Dra. Luz del Carmen Vilchis Esquivel

El hombre, homo faber, en su aptitud para transformar la naturaleza, ha evolucionado gracias a su capacidad de aplicar la experiencia y el conocimiento sobre los sistemas vivientes a sistemas diseñados. El único testimonio de muchas de estas transferencias cognoscitivas queda en los múltiples objetos legados a través de los siglos.
El ejemplo más conocido que se haya registrado por escrito es el de Leonardo da Vinci, quien en sus notas expresó gran interés por los murciélagos como modelos para las máquinas voladoras, en especial por la forma en que su piel membranosa refuerza y recubre el esqueleto, que es esencial para las alas y el vuelo.

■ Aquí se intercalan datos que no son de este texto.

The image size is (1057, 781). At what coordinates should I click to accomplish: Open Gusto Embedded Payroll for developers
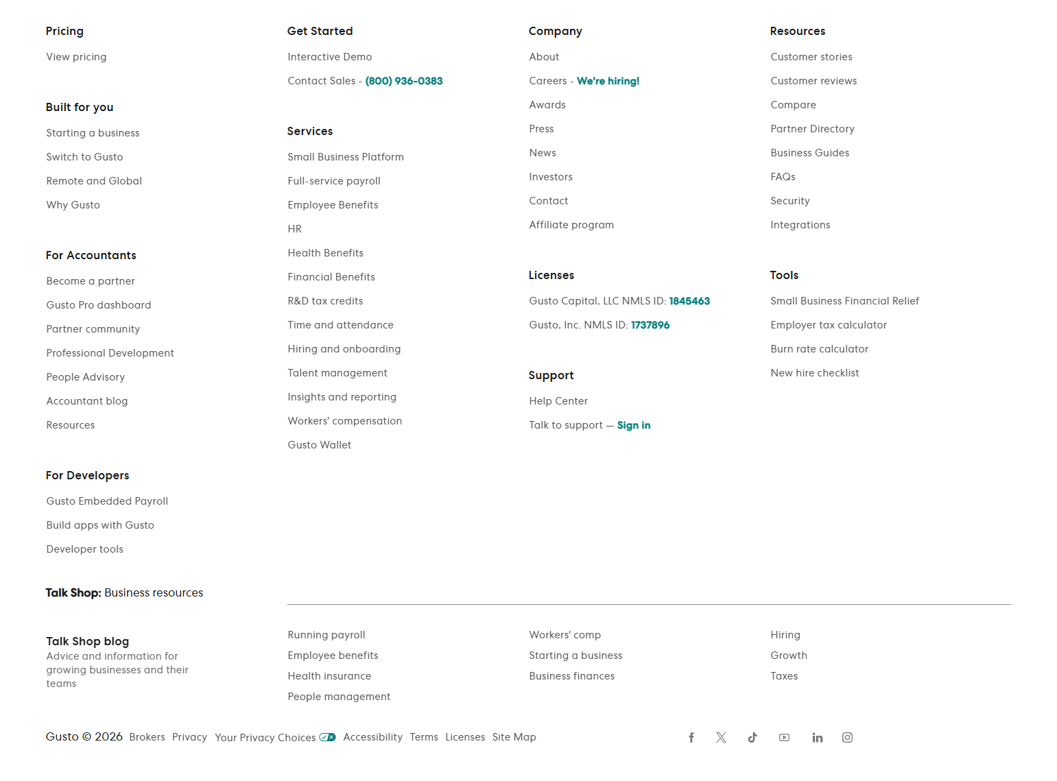point(107,501)
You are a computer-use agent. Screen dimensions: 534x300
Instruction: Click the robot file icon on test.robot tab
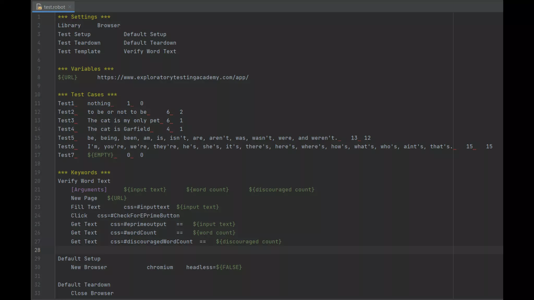coord(39,7)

Hoy en día, las noticias sistematizadas del funcionamiento de los objetos tomado de los sistemas vivientes o de tecnologías que presenten las características de dichos sistemas está contemplado en la ciencia denominada Biónica. En las diversas ramas de esta disciplina, como la Genesa, identificamos infinidad de reproducciones gráficas de la naturaleza. Sin embargo, las más controvertidas y revolucionarias son las que ha suscitado la analogía con el hombre mismo y de ellas la que indudablemente ha devenido trascendental en las últimas décadas del presente siglo es la que ha dado lugar a la invención y desarrollo de las computadoras.

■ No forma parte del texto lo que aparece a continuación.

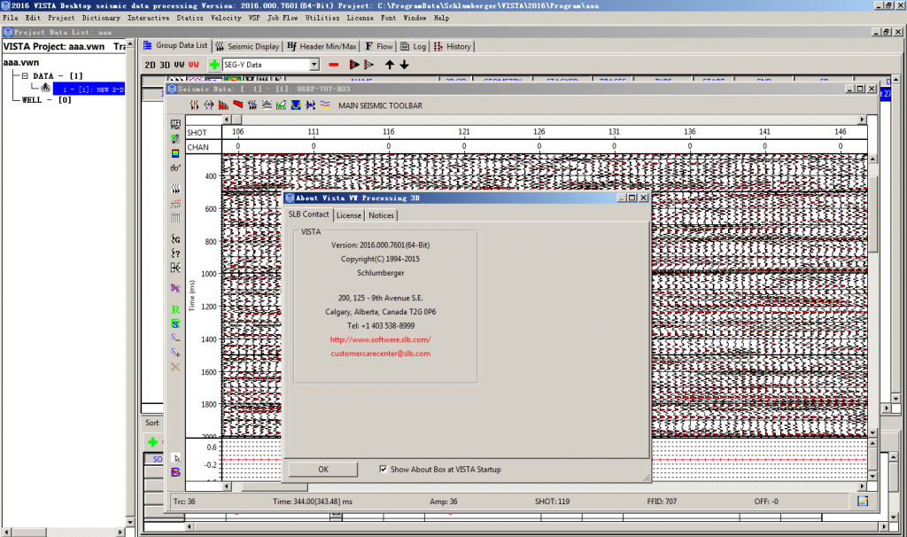
Task: Enable Show About Box at VISTA Startup
Action: pos(384,469)
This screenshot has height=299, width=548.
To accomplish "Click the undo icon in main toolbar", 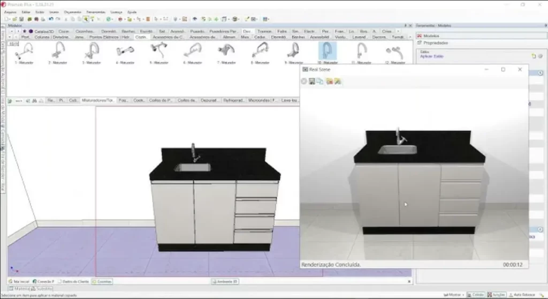I will coord(51,19).
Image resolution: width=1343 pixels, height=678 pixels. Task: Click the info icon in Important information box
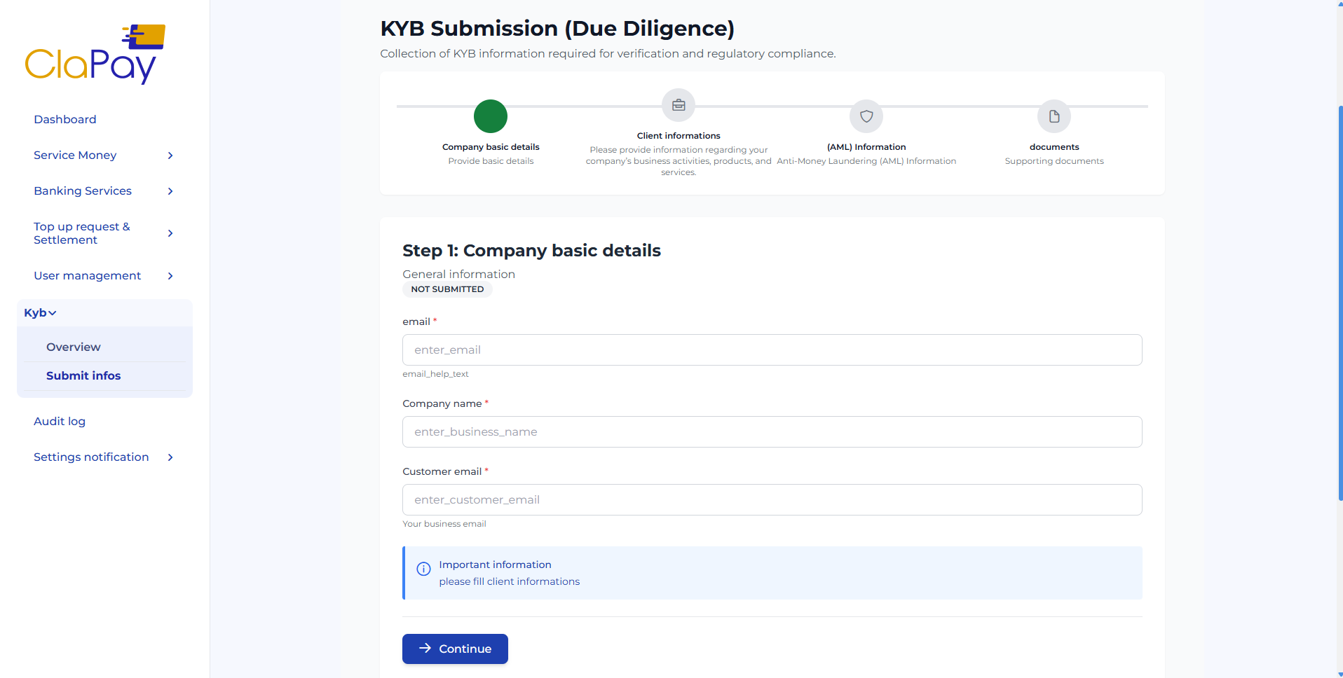423,569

El eje de tal controversia se centra en que la analogía de las computadoras se da en primera instancia con el cerebro humano, en segunda con el sistema nervioso y por último con nuestras principales capacidades sensoriales, a saber, la vista, el oído y el tacto y sus consecuentes extensiones en las artes visuales y la comunicación. Cuando a ellas se añaden las posibilidades motrices, se entra en el ámbito de la robótica y cuando se evocan percepciones y datos de tiempo y espacio, la referencia es hacia la realidad virtual.
Tanto es así, que se ha abierto un campo de estudio de las potencialidades comunicacionales de las computadoras denominado inteligencia artificial, área de la informática que investiga las posibilidades de percepción, razonamiento y acción artificiales, semejantes a las del hombre o a las de otros seres vivientes que permitan a las máquinas cumplir de manera autónoma tareas en un entorno real. La esencia de las computadoras es simular eventos a partir de descripciones, pueden imitar x,y,z y mostrar situaciones cuya experiencia no podemos tener en la realidad.

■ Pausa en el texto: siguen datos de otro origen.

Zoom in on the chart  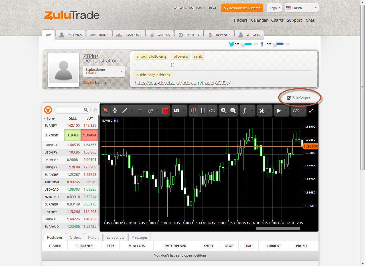224,111

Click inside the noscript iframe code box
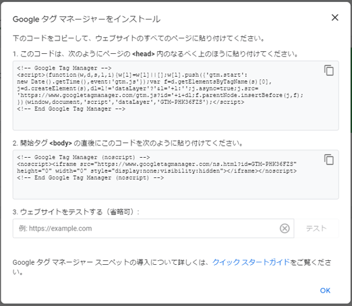(x=176, y=175)
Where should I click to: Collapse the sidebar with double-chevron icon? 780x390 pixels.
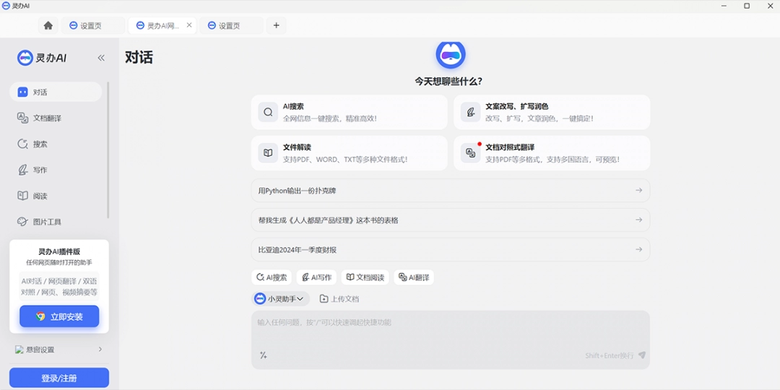coord(101,58)
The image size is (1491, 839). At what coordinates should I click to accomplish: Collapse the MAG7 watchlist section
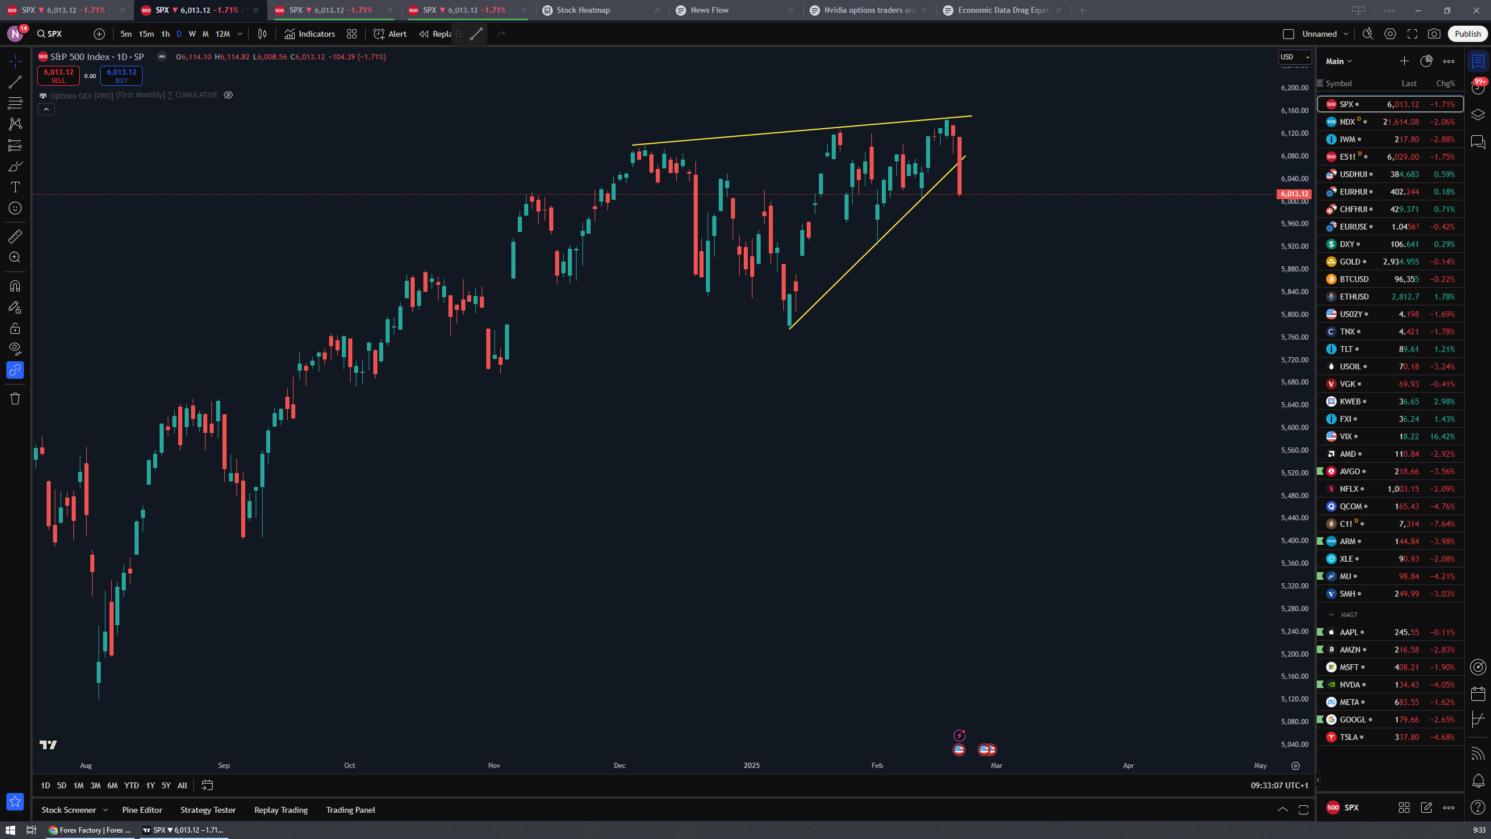[x=1331, y=615]
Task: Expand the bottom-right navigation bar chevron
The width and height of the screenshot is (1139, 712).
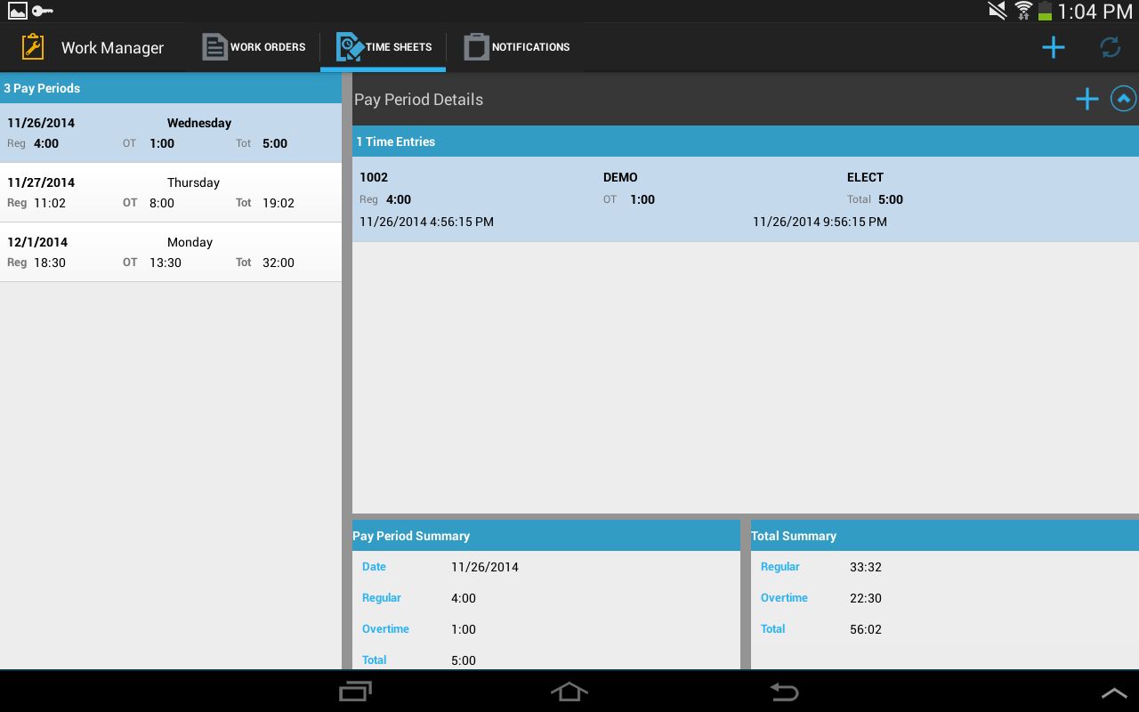Action: pyautogui.click(x=1114, y=692)
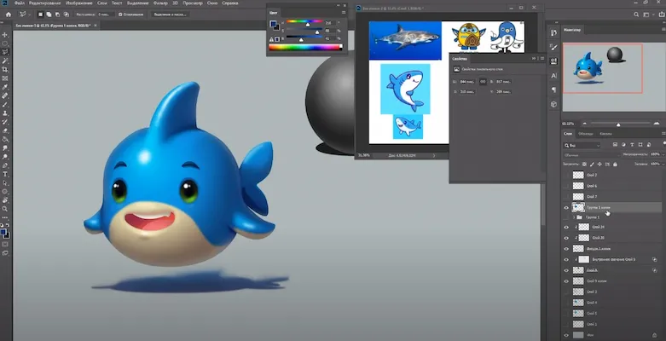
Task: Select the Eyedropper tool
Action: [5, 87]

Las comparaciones tácitas hombre-máquina o metáforas, se han dado tanto a nivel operativo como en el lingüístico generando una duplicidad conceptual paralela en lo que se refiere a capacidades humanas y a funciones tecnológicas.
Por ello encontramos términos como memoria, pensamiento y aprendizaje, entre otros, adjudicados a ciertas actividades de las máquinas llegando a lo que Marshall McLuhan predijo en los años sesenta respecto al impacto que tienen las relaciones instantáneas entre una tecnología y el conocimiento consciente del hombre, dando lugar a que, en este caso las computadoras, den la impresión de la acción de pensar a pesar de que en realidad encontremos la ausencia total del proceso que constituye la conciencia misma.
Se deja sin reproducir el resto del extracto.